The Federal Circuit Court of Australia recently found Melbourne brothel –Daily Planet - had taken adverse action against a receptionist that had worked there from 2008 until 2011, until she was dismissed by the brothel’s owner.
The adverse action involved threatening to alter her employment arrangements, threatening to dismiss her and then eventually dismissing her unlawfully.
In the case - Rosa v Daily Planet Australia Pty Ltd & Anor – it was revealed the receptionist was a single mother that had negotiated particular shifts.
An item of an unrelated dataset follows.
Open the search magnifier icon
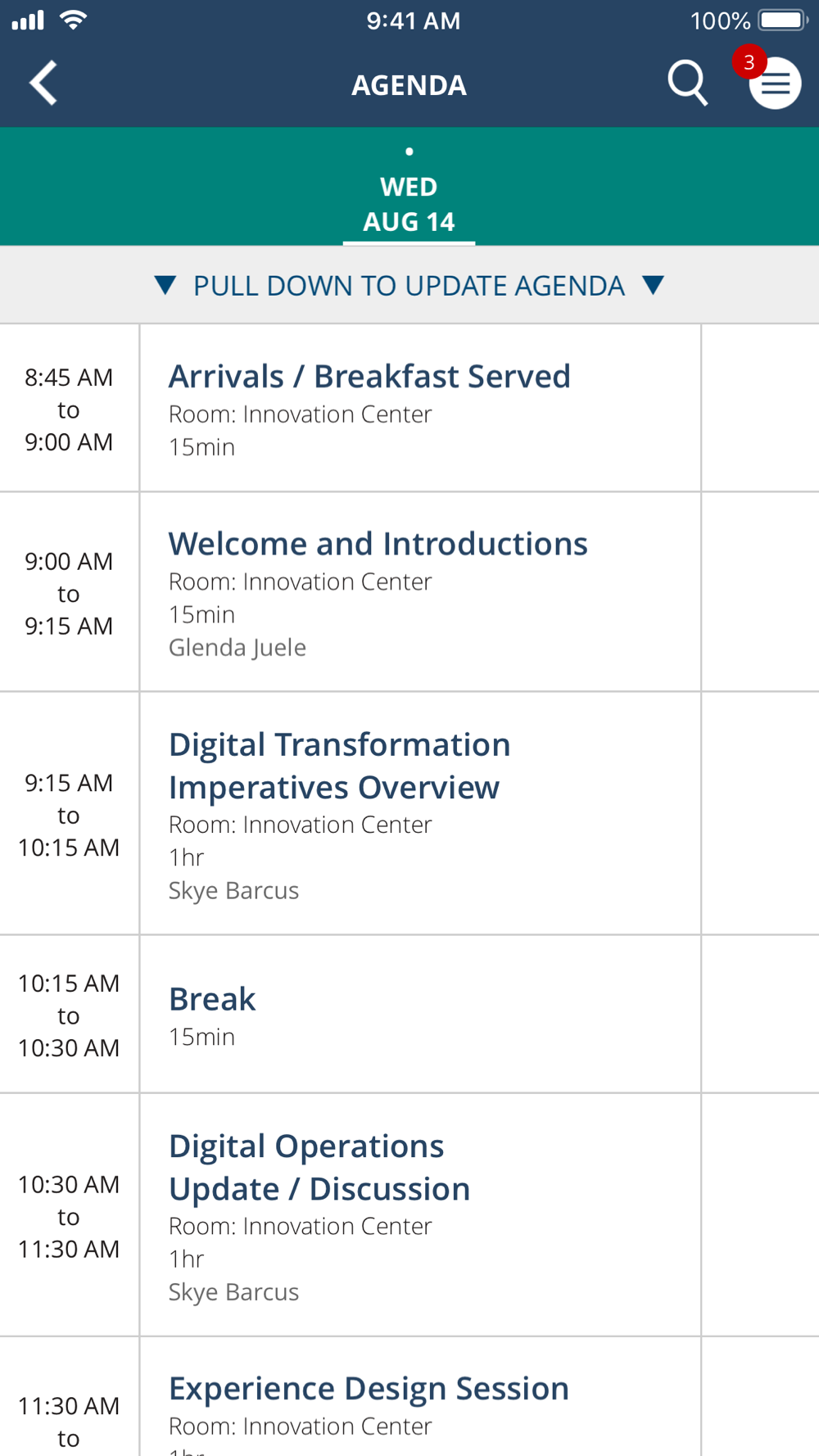This screenshot has height=1456, width=819. [x=687, y=83]
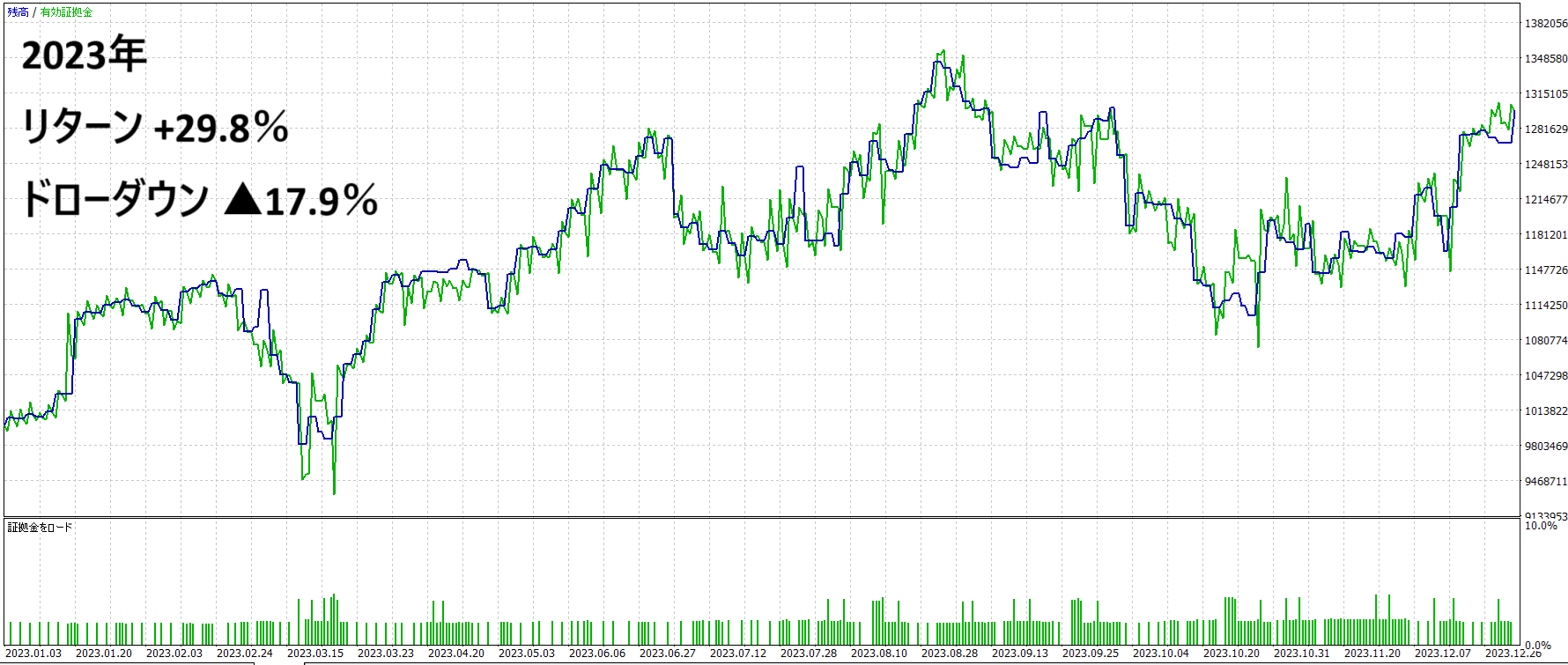Click the 1382056 value on price axis
This screenshot has width=1568, height=665.
1546,24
Her conditions included working 10.5 hours a day, four days a week, with no sick leave, annual leave or benefits beyond her hourly rate, and no breaks.
The receptionist alleged adverse action was taken against her when she was threatened with dismissal and reduced shifts, and again when her hours were cut and she was dismissed due to not signing an employment agreement.
The court agreed the termination had occurred as a result of the receptionist’s decision to exercise her workplace right not to sign an employment agreement which would have effectively made her casual, rather than part-time.
Daily Planet’s assertion that it had terminated her because she no longer had a manger’s licence because of drug offences was dismissed by the court, as the former receptionist had never actually had a manager’s licence.
Boutique employment law firm Workplace Law said the case reminds employers they can’t terminate, threaten termination or detrimentally alter the position of an employee on the basis that they chose to exercise a workplace right.
Workplace Law said employers should also note the courts will look at the ‘motivation’ of the employer in its decision to take adverse action.
A brothel receptionist’s victory against her employer as a result of an adverse action ruling is a timely reminder for HR to respect the rights of employees.